Brought to you by:
Berkley Insurance Australia
Berkley Insurance Australia

Hurricane Ida losses heading for $20-34 billion

Facebook Twitter LinkedIn Google

Hurricane Ida insured losses could reach $US15-25 billion ($20-34 billion) based on early estimates, with the storm likely to be a major event for the reinsurance sector, S&P Global Ratings says.

Primary property and casualty insurers are well positioned to absorb impacts after entering the year with strong capital positions, while many have boosted use of reinsurance since Hurricane Katrina hit the same area 16 years ago to the day, a report from the company says.

“We think global reinsurers will be significantly exposed to the damage caused by Ida, especially hitting the sector’s catastrophe budget and earnings,” S&P says. “But we expect the potential losses from this event on a stand-alone basis will likely result in an earnings event rather than a capital event.”
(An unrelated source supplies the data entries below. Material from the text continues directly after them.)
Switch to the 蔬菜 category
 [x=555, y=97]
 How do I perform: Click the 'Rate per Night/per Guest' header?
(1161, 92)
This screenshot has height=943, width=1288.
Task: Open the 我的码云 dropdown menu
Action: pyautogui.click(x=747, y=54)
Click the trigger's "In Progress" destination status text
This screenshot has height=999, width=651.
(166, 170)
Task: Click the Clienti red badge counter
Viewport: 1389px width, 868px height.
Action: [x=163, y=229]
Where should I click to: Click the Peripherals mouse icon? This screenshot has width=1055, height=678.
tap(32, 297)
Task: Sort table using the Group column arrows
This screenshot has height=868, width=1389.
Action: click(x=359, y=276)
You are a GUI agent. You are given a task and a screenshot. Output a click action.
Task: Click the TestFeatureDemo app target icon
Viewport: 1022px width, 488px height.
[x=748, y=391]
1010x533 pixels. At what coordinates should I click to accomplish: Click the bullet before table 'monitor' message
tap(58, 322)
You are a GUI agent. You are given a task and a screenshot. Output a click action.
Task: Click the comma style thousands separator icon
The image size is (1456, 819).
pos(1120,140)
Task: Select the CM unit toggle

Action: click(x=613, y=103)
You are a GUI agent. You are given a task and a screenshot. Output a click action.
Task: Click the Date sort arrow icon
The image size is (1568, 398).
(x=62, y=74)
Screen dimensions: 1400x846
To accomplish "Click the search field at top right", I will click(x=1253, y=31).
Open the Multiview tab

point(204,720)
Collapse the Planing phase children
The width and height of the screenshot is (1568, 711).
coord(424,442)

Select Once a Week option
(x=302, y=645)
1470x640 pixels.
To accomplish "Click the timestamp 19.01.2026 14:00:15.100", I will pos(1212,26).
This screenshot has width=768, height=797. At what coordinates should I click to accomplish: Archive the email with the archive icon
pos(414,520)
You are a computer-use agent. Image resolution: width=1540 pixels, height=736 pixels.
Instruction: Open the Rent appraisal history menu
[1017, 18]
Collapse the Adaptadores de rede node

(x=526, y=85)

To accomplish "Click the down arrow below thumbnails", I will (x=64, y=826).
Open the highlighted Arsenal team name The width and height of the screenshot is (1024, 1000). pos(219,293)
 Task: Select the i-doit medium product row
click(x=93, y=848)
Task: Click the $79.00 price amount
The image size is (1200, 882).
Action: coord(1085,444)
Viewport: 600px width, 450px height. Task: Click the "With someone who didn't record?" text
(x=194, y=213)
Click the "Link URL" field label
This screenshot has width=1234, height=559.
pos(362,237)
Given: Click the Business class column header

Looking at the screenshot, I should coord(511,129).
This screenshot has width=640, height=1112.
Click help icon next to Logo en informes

Ida crossed the Louisiana coastline on August 29 as one of the strongest storms on record to hit the US mainland, maintaining hurricane strength as it moved inland.

But S&P Global Ratings says insured losses from Ida are likely to be well below the $US41 billion ($56 billion) of onshore privately insured losses experienced after Katrina, given upgraded levee and pumping station defences for New Orleans worked as intended.

Katrina’s hurricane force winds, although less powerful, also affected a wider area, while Ida generated a smaller storm surge and made initial landfall in a less-densely populated area with a more favourable topography.

The global insurance sector has this year experienced heavy losses from winter storm Uri in Texas, hail and wildfires, as well as European flooding in June and July.

S&P says Ida is the first significant Atlantic hurricane in terms of insured losses for the season, which extends until November. Forecasters say this year is expected to be more active than normal.

Fitch Ratings says Hurricane Ida is expected to generate significant economic and insured losses in Louisiana, but is unlikely to trigger ratings downgrades of individual insurers or reinsurers.

The hurricane has coincided with a coronavirus resurgence in Louisiana that has increased hospitalised patient numbers across the state compared with earlier in the year.

“The ongoing pandemic may compound the normal logistical challenges of assessing damage to property following a catastrophe event and lead to modestly elevated levels of loss adjustment expenses,” Fitch says.

“The severity of insured property claims may face adverse impact from supply chain shortages of building materials and higher contract labour costs.”

The remnants of Ida have continued to cause heavy rainfall and flooding as the storm system has moved into the US northeast.